Hi,
Its very true that you lose out on RedHat's support for a recompiled
kernel, but if you maintain the latest version of the kernel, you should
get the latest fixes, whatever they may be.
I personally have been using Redhat with my own kernel for about 10
years or so (RedHat 5.2) and have never had a kernel related issue. As
far as performance goes, if you remove all of the unnecessary modules
from the kernel, and build it to work with the hardware you have, it
will run faster because the available kernels are built to run on
generic processors. If you take a i386 kernel and run it on a Pentium
4, you lose out on all optimizations for the faster processor.
Harold
John Summerfield wrote:
Christoph P. Kukulies wrote:
and a question mark at the and of this sentence.
(sorry for the typos)
What are your concerns?
My concerns were if SL x runs optimally on a pair of these quad core
processors or whether some tweaking would be required.
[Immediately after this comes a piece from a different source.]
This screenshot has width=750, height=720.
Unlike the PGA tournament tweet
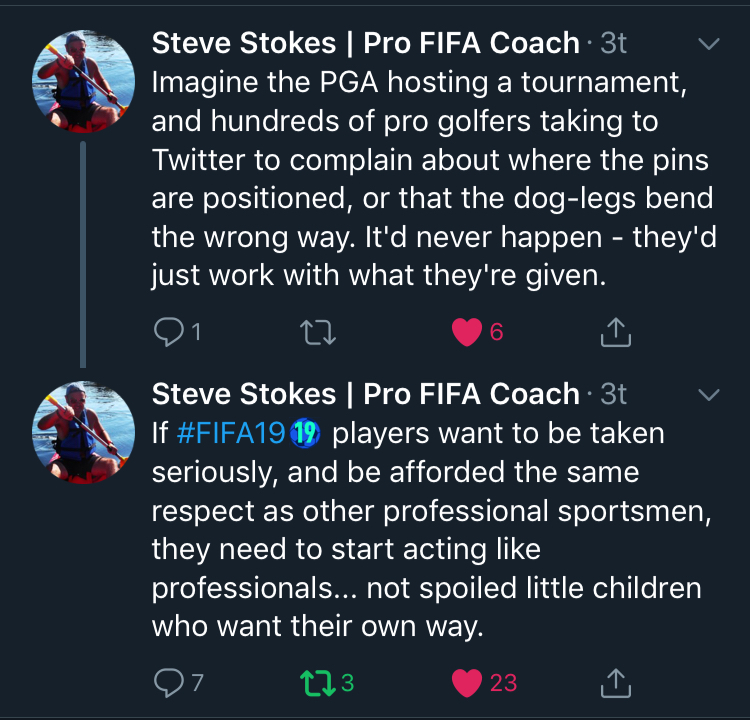[x=466, y=331]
And as someone
already said, the kernel should be adapted.
Harold said he builds his own, and that it can be optimised for your
processor.
I'd want to see performance figures before I accepted that doing that
is actually beneficial.
By doing that, you lose Red Hat's support of your kernel, you don't
get its security updates, you don't any extra features Red Hat adds
and you don't get the benefits of Red Hat's QA.[1]
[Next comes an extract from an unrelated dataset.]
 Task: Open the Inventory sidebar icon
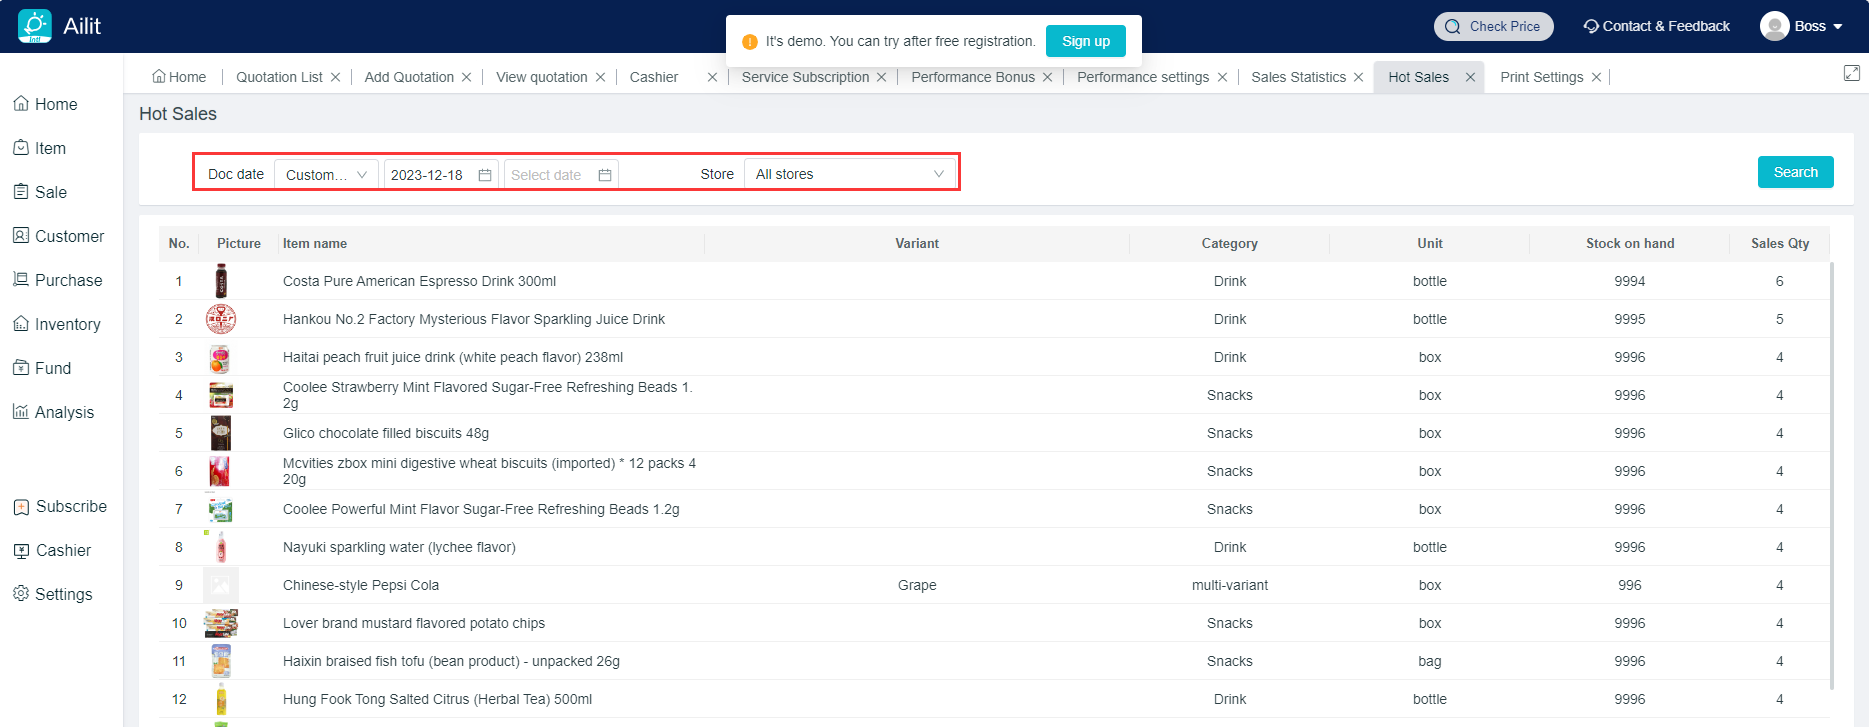pyautogui.click(x=21, y=324)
Using kernels from kernel.org is a bit like using Fedora, there are
times it's appropriate, but not if you want the system to come up
first time, every time, and to stay up all the time, every time.
[1] It's true that in using a RHEL clone, those benefits are diluted
somewhat, but the source code our vendors get from RH is what RH used
to build its packages. We still benefit from RH's work.